My Turn: New Grading Policy

Hayden Cohee, Staff Writer

If the new grading system were a song it would be…

Pink Floyd’s, ‘Comfortably Numb.’

While this song speaks of drugs and isolation from society, and the grading policy really has nothing to do with that, the two both have the same dismal tone and crucial core theme: giving up.

Just like a student under the new grading policy, Pink has realized that he is burned out and can’t take it any longer. He has created this world, adding bricks to a wall, breaking his mind off from society. He can’t tell the real world from this fantasy he has constructed anymore, and so he lies there. Comfortably numb.

I’ve tried. We’ve all tried. To get through this terribly asinine system that rewards the strong test takers and not the gifted thinkers. We entered this school year in hopes that the school system may perhaps be moving in the right direction and provide salvation to the disastrous system that has plagued the minds of students for too long. But that’s not the case at all. It’s merely moving backwards.
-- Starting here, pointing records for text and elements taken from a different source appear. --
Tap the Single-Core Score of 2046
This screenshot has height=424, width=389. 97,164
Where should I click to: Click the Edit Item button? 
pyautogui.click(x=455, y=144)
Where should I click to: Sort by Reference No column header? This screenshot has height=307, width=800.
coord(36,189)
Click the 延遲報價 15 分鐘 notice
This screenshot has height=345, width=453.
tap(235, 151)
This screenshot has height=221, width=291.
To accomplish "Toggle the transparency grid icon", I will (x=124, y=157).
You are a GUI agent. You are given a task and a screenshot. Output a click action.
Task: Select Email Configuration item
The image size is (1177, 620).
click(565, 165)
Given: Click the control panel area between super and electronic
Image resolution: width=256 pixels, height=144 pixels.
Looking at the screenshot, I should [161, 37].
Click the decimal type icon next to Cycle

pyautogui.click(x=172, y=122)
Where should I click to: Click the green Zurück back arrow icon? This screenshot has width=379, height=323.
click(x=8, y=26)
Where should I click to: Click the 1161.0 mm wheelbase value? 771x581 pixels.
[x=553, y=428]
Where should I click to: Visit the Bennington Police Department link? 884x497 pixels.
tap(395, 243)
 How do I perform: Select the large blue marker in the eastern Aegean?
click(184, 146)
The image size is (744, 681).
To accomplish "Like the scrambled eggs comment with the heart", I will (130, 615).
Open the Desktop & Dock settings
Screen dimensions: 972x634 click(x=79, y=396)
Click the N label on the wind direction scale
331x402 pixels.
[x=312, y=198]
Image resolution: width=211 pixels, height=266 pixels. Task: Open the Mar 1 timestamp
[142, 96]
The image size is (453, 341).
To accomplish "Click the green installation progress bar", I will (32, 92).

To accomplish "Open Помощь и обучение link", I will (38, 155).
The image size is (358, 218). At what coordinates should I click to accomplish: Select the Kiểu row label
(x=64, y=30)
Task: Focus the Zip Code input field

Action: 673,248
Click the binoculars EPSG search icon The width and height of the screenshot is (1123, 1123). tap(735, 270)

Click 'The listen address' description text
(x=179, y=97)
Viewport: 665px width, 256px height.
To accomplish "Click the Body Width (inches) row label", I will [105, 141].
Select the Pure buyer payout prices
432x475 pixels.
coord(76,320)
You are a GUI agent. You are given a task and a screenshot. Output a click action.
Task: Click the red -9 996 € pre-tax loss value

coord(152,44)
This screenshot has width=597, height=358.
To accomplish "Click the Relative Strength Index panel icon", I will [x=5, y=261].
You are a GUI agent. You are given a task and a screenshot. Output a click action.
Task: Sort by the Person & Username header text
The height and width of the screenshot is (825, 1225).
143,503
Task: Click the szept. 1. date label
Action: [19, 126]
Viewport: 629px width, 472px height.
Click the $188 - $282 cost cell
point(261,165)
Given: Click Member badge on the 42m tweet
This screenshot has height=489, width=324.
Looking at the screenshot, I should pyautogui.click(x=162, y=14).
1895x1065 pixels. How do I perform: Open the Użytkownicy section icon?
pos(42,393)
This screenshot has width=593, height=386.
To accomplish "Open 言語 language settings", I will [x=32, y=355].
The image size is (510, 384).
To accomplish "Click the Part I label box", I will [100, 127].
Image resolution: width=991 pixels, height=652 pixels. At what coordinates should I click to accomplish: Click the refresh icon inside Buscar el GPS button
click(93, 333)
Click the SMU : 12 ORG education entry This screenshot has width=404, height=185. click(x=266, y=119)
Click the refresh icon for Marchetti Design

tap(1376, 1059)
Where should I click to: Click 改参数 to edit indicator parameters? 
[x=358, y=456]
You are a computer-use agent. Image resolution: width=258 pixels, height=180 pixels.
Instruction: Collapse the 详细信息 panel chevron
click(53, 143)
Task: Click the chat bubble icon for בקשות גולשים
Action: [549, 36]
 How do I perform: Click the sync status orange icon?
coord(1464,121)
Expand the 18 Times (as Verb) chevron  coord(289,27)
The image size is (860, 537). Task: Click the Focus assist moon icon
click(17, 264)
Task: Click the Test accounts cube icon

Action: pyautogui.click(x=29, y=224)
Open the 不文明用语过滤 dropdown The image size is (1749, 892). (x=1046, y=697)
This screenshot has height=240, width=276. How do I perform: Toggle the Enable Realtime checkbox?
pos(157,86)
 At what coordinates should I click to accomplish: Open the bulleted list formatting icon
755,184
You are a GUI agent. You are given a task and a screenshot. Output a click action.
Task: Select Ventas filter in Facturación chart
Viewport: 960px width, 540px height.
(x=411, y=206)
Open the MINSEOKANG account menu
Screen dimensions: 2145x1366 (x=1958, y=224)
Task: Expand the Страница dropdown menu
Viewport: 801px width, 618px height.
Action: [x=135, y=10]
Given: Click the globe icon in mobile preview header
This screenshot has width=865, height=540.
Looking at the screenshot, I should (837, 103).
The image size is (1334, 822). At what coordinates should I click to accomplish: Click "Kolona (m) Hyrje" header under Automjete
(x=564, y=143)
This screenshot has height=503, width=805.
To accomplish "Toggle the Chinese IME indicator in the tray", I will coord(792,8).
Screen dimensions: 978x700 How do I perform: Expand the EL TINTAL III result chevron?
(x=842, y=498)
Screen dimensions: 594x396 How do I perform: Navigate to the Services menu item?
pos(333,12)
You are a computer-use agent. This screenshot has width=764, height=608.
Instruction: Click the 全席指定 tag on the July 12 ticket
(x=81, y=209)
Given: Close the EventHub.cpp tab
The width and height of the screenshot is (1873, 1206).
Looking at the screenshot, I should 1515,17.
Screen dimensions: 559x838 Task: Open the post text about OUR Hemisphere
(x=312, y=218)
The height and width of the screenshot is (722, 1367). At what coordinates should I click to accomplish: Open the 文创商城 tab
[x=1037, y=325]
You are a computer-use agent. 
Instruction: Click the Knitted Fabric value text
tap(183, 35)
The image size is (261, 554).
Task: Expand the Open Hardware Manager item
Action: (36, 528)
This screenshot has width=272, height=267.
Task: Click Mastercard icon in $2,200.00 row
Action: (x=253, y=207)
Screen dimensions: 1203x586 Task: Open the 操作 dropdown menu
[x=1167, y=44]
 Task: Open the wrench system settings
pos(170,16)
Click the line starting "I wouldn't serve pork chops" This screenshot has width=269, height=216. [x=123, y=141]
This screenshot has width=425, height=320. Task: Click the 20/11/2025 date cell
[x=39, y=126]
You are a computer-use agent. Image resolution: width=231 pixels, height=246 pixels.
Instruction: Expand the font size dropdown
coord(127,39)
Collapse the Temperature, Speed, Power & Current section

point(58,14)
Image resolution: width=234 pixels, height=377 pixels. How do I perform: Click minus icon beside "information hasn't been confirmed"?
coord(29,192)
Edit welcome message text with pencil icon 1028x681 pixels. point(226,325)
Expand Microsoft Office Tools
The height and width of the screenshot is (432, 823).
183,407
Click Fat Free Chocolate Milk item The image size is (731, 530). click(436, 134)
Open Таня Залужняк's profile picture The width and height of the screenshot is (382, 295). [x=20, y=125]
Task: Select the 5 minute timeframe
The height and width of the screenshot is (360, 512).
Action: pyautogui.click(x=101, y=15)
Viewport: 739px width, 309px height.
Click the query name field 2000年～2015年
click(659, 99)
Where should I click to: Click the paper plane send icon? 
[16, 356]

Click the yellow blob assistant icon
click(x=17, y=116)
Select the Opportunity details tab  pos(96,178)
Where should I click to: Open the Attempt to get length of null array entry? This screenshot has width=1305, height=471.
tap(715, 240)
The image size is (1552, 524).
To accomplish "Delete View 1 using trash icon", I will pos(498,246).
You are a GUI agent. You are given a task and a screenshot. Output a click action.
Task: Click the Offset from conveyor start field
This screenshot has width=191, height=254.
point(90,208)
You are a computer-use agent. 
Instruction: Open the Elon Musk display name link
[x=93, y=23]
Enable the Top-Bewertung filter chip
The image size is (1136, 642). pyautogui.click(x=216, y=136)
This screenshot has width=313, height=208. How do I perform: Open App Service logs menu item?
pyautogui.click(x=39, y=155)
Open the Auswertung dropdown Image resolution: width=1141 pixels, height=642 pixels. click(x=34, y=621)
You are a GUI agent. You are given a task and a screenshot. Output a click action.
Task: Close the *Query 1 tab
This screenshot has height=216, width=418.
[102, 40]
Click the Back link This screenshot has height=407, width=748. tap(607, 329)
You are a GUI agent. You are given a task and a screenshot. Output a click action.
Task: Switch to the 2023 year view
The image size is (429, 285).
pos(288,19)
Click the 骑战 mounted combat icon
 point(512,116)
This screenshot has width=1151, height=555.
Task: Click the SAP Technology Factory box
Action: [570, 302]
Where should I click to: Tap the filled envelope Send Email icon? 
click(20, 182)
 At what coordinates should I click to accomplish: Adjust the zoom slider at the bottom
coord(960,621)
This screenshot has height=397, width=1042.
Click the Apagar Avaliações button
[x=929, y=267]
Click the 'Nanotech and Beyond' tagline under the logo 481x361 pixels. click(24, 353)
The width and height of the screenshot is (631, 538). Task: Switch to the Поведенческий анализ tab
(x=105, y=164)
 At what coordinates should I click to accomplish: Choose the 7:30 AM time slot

But sometimes I find comfort in giving up. Now bear with me, when giving up, your worries are stripped away. With this policy, homework is not focused on as much as it was in the past, allowing us to spend time enjoying our lives outside school. The homework side of the policy goes class to class with its grading, but either way, it is the homework that prepares us for the tests. Without doing homework, test day becomes much more stressful.

Now I reminisce of the times when I was graded on more than just my tests, more than just my scores. But that “fleeting glimpse out of the corner of my eye” has now left me. “The child is grown, the dream is gone and I have become comfortably numb.”

I tried to fight it. But it led me nowhere—backwards if any direction. The schools stress competition rather than cooperation and prepare students for conformity rather than creativity. All for a meager letter. So now I sit here, letting this calamity engulf me. I sit here, doing what I’m told and letting society constrict me in its grasp. I sit here, comfortably numb.